Yeah, not an idiot, but actually an experienced, knowledgeable person. Maybe reread what I wrote. You are having to deal with fewer attacks that way, not more. Of course securing your coop and run is key…
Most predators aren't a threat when you have predator proof coops and runs (I know because I have both!) But to assume you will never have to kill predators is naive because clearly some predators are dangerous.
 
For example, the last raccoon I shot was obviously neurological, and in my barn. He tested negative for rabies and canine distemper, and had abcesses throughout his brain, poor guy. No way to tell while alive, and i did him a favor.
Any opossum in my barn is dead, because they carry EPM, a very bad disease for horses. One of mine survived two episodes, and was an unridable pasture pet the rest of her life.
Mary
 
I doubt this raccoon will ever see another trap, another human or another chicken. He is living on the Flint River now. Watch the following video. If you see any neighbors I’ve put in danger, any cities where he might travel or any other danger I have released on my fellow Georgians, let me know. You will have a better chance of seeing an alligator on this river than a person unless you are on Lake Blackshear which is 40 miles south of here. My neighbors will bear no consequences of my actions.

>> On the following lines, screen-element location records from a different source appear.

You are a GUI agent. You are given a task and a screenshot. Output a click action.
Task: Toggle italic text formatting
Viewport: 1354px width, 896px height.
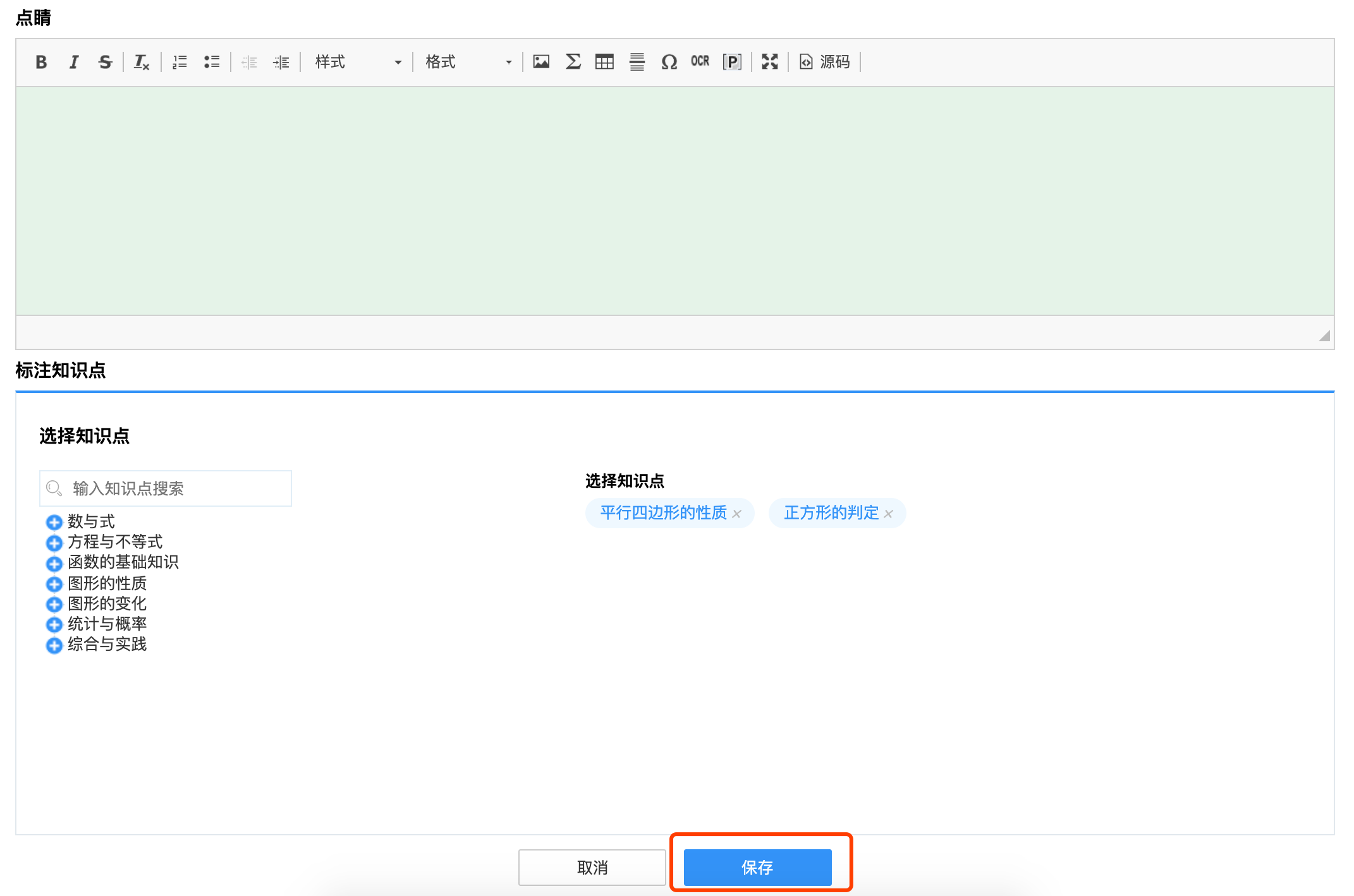tap(73, 62)
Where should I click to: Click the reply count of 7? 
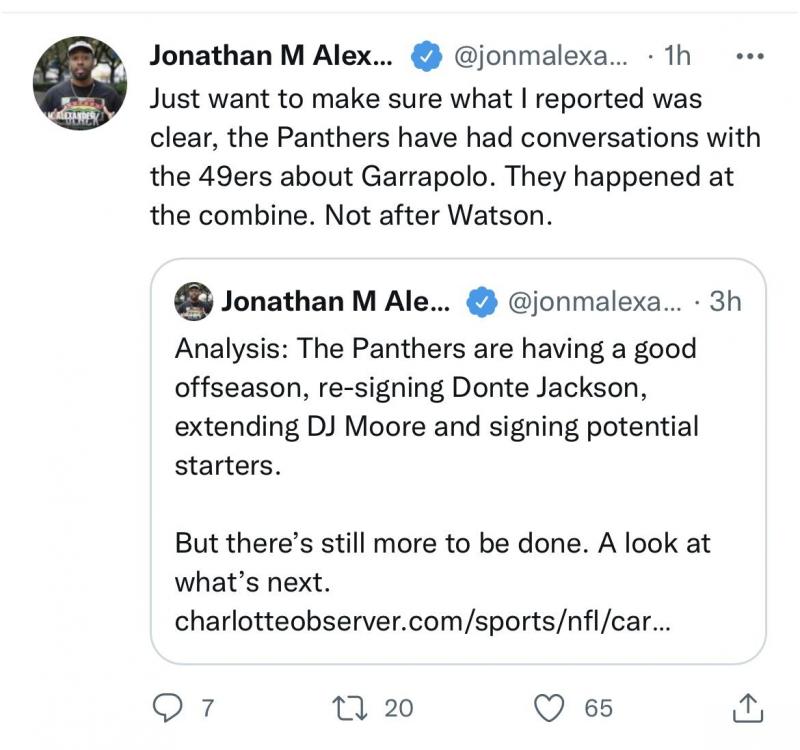[207, 708]
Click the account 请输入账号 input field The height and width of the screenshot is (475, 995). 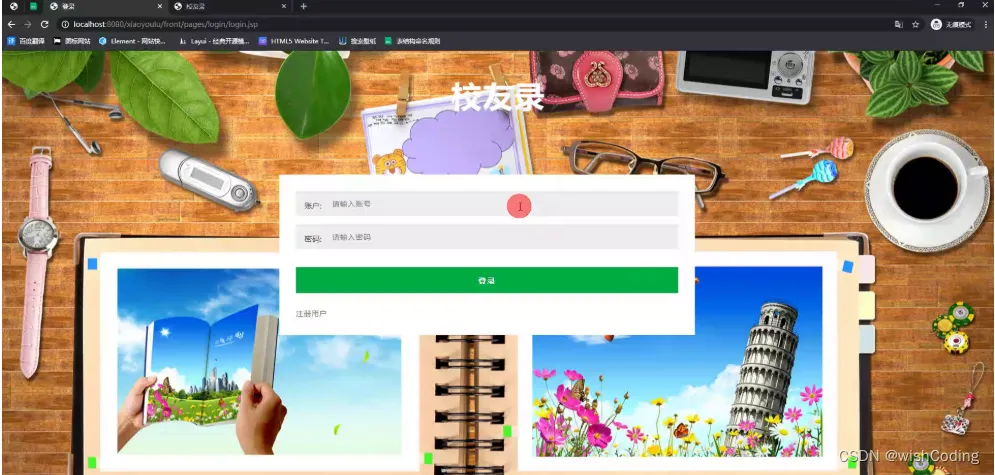coord(487,204)
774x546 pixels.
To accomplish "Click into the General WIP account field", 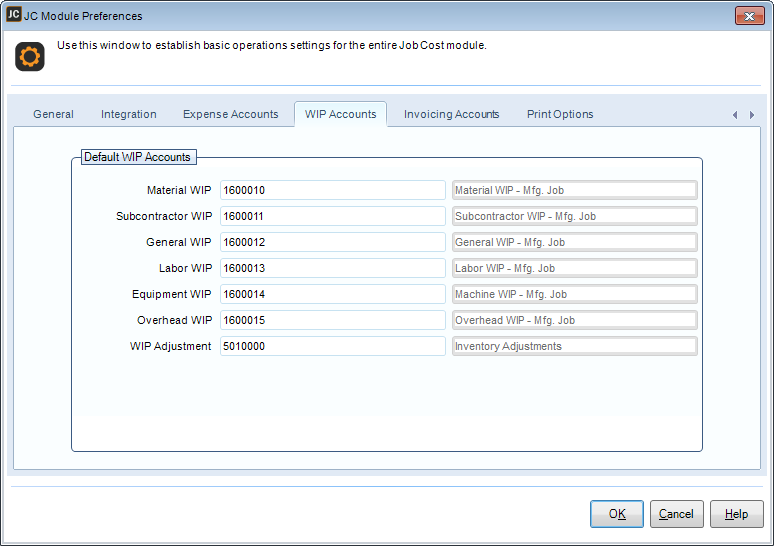I will point(332,242).
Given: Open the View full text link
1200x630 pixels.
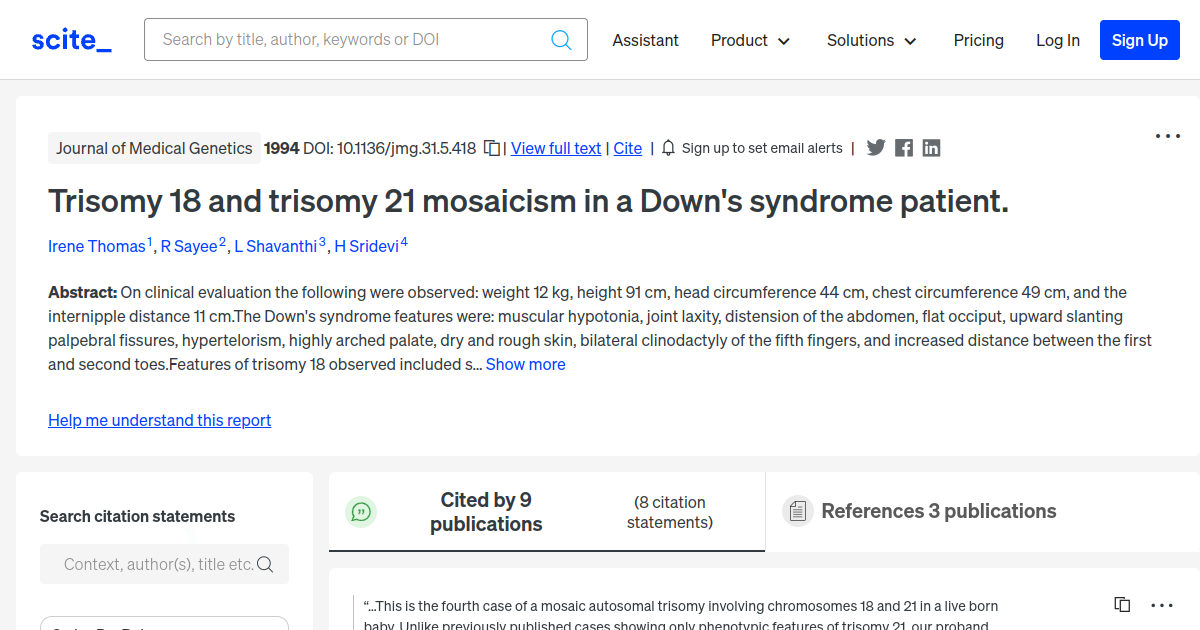Looking at the screenshot, I should tap(556, 148).
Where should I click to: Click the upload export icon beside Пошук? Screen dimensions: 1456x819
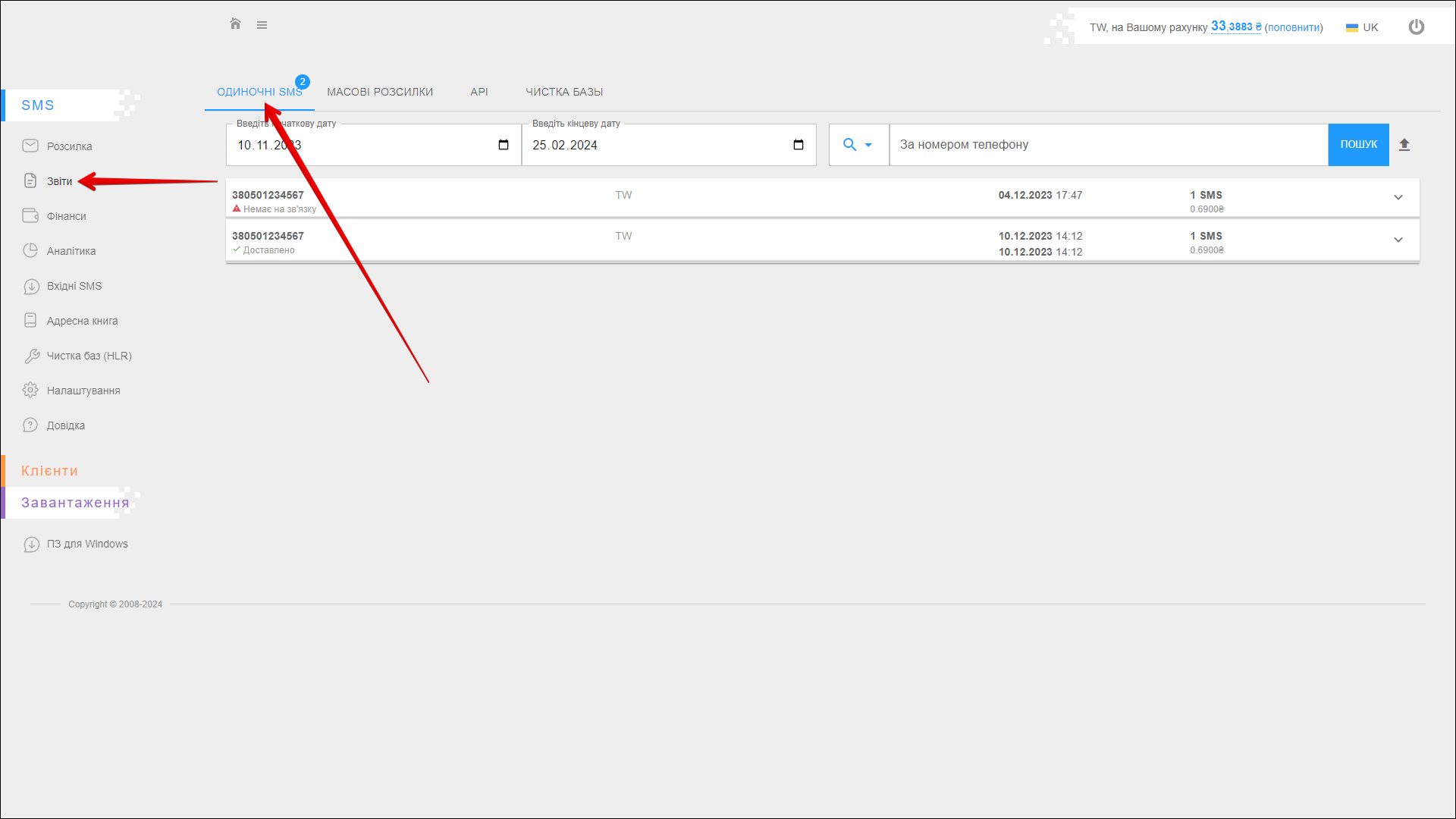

There's already wildlife living in there. Which means the raccoon you released into there is in some other animals' territory. Best case is for the raccoon you released is it survives and displaces some other animal such as a fox, opossum, or other raccoon, which in turns displaces another animal, etc. until eventually one of those displaced critters wanders into somebody's back yard.

So yes, TECHNICALLY that raccoon you released doesn't become somebody else's problem, but some other predator does.

More likely, what happens is that that raccoon doesn't find a territory of its own and starves to death or gets eaten by something else. In which case you still killed it, only slowly, more painfully, and you wasted a hour or two of your time and some gas in killing it.